* _WHAT THE TASK ASKS_:
Copy out the entries below exactly as they stand, but only from the line containing "Click the 10h timestamp on the tweet" through the line containing "Task: Select the Privacy tab".

--- PROVIDED RECORDS Enclosed Below ---

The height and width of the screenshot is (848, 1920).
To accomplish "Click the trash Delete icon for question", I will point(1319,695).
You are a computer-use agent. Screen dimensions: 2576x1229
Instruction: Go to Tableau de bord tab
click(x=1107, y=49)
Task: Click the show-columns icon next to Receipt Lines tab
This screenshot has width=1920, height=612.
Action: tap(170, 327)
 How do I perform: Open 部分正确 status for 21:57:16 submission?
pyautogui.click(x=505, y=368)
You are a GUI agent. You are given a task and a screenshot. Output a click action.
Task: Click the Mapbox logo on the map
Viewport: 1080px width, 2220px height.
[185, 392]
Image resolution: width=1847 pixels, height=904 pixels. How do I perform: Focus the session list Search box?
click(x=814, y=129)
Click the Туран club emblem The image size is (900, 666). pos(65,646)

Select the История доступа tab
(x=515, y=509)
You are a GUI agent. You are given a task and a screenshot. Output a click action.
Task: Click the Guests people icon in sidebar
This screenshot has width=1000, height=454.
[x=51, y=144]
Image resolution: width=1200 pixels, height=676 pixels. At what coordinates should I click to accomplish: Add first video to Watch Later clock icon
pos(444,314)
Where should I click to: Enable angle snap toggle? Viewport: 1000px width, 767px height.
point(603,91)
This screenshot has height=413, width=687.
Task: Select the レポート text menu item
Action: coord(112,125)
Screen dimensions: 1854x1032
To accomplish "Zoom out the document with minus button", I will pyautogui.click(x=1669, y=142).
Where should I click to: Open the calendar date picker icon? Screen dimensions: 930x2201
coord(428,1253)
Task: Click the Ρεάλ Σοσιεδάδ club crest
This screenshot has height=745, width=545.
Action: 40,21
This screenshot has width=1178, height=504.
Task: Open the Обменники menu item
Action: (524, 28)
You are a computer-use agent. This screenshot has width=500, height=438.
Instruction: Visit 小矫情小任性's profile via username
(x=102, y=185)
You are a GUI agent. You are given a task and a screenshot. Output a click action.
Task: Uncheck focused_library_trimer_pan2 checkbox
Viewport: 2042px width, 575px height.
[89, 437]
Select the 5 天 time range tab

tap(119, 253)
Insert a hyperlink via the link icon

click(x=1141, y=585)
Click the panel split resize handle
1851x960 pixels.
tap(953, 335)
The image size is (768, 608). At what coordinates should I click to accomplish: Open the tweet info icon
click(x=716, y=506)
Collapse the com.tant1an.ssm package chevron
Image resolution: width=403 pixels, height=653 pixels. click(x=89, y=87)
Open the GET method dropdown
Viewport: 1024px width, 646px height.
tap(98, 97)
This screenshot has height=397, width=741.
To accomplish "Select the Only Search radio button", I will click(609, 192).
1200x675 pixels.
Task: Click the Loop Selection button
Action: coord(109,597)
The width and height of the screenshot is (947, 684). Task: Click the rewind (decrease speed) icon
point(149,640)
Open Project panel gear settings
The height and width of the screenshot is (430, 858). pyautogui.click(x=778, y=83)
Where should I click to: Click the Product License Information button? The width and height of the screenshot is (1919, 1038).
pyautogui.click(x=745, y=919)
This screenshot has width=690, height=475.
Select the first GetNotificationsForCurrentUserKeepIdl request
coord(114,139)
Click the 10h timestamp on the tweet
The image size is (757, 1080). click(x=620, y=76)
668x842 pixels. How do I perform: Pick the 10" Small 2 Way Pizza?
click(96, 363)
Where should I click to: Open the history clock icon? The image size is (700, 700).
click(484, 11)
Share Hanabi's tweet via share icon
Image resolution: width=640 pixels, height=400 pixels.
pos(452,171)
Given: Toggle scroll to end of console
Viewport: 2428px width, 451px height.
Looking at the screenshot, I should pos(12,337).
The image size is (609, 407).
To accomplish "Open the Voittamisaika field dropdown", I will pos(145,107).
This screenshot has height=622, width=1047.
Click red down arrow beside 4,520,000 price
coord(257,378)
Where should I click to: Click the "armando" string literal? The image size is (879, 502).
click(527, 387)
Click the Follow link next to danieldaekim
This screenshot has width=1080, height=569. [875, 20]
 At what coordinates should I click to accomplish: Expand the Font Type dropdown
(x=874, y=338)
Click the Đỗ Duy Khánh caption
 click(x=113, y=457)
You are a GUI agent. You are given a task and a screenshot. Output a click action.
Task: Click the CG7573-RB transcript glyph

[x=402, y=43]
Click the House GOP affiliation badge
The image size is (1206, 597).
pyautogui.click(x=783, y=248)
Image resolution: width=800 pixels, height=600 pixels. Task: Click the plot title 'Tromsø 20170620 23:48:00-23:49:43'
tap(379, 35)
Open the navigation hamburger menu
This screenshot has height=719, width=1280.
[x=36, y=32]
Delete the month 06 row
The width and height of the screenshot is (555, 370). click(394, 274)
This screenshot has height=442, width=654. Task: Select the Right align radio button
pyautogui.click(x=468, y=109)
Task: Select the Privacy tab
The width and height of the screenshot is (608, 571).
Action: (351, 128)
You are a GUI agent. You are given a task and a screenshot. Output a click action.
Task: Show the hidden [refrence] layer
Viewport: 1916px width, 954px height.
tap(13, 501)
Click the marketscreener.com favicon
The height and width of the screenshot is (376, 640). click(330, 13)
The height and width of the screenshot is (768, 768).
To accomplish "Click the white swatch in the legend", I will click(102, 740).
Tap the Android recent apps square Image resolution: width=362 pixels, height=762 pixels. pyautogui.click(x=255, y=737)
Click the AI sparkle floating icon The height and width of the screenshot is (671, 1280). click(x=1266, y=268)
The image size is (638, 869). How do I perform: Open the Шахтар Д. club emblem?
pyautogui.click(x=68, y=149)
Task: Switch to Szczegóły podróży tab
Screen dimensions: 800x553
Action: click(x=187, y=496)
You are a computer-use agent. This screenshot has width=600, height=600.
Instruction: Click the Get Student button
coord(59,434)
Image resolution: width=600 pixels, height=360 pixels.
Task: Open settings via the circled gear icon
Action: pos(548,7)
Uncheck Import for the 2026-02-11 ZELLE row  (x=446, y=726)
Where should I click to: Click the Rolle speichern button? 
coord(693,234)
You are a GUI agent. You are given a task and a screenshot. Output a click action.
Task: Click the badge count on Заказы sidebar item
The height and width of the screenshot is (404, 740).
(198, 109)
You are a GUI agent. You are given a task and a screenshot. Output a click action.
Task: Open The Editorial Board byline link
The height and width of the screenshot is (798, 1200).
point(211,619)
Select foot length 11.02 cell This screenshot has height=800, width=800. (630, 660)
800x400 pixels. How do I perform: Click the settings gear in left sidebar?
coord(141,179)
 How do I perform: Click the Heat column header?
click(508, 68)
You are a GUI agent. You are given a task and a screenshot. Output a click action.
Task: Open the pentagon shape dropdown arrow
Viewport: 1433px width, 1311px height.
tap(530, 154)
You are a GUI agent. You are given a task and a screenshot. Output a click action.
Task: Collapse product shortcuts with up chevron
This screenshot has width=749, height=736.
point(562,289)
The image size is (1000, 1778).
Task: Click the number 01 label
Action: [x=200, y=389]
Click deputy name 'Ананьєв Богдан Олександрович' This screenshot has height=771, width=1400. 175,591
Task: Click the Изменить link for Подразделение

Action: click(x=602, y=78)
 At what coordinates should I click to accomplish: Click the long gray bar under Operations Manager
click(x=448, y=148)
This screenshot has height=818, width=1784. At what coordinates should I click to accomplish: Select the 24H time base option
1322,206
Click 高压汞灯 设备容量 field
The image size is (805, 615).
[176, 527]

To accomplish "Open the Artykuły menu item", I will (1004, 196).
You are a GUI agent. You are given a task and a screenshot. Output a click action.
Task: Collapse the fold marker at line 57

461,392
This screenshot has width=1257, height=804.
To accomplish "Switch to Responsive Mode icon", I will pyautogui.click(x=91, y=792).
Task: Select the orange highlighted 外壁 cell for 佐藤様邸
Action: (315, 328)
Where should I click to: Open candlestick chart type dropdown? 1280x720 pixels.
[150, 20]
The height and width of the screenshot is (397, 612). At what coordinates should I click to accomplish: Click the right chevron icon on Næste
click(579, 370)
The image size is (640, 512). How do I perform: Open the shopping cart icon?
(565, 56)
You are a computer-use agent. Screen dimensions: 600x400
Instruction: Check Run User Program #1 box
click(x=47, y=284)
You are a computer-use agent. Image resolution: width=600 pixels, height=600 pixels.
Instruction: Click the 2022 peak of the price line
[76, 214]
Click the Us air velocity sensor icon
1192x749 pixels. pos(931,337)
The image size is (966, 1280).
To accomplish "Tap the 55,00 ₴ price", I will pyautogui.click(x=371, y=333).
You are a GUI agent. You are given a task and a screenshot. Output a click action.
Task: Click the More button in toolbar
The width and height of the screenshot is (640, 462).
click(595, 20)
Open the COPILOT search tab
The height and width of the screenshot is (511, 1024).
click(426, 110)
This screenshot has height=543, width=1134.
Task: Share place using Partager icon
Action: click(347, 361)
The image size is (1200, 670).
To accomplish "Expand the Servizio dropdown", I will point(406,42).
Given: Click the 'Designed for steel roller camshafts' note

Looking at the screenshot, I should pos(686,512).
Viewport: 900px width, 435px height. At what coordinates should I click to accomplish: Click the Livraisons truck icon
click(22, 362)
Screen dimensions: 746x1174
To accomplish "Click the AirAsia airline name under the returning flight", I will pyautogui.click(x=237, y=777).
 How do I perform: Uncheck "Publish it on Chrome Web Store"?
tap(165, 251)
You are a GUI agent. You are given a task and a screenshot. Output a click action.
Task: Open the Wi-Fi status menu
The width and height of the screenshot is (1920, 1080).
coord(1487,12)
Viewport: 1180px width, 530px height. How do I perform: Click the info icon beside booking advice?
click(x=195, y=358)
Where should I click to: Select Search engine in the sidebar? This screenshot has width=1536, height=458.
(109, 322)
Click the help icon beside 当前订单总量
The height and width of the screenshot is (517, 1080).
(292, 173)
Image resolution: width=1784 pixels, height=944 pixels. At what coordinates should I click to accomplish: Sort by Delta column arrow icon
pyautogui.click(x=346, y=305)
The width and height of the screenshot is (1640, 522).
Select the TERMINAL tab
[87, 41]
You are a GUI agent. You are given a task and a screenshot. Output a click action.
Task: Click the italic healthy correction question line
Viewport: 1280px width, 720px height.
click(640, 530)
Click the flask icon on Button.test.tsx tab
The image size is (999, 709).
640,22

--- End of Enclosed PROVIDED RECORDS ---

* _REPLY TO THE EXERCISE_:
Click the 10h timestamp on the tweet
The image size is (757, 1080). click(x=620, y=76)
668x842 pixels. How do I perform: Pick the 10" Small 2 Way Pizza?
click(96, 363)
Where should I click to: Open the history clock icon? The image size is (700, 700).
click(484, 11)
Share Hanabi's tweet via share icon
Image resolution: width=640 pixels, height=400 pixels.
pos(452,171)
Given: Toggle scroll to end of console
Viewport: 2428px width, 451px height.
Looking at the screenshot, I should pos(12,337).
The image size is (609, 407).
To accomplish "Open the Voittamisaika field dropdown", I will pos(145,107).
This screenshot has height=622, width=1047.
Click red down arrow beside 4,520,000 price
coord(257,378)
Where should I click to: Click the "armando" string literal? The image size is (879, 502).
click(527, 387)
Click the Follow link next to danieldaekim
This screenshot has width=1080, height=569. [875, 20]
 At what coordinates should I click to accomplish: Expand the Font Type dropdown
(x=874, y=338)
Click the Đỗ Duy Khánh caption
 click(x=113, y=457)
You are a GUI agent. You are given a task and a screenshot. Output a click action.
Task: Click the CG7573-RB transcript glyph

[x=402, y=43]
Click the House GOP affiliation badge
The image size is (1206, 597).
pyautogui.click(x=783, y=248)
Image resolution: width=800 pixels, height=600 pixels. Task: Click the plot title 'Tromsø 20170620 23:48:00-23:49:43'
tap(379, 35)
Open the navigation hamburger menu
This screenshot has height=719, width=1280.
[x=36, y=32]
Delete the month 06 row
The width and height of the screenshot is (555, 370). click(394, 274)
This screenshot has height=442, width=654. Task: Select the Right align radio button
pyautogui.click(x=468, y=109)
Task: Select the Privacy tab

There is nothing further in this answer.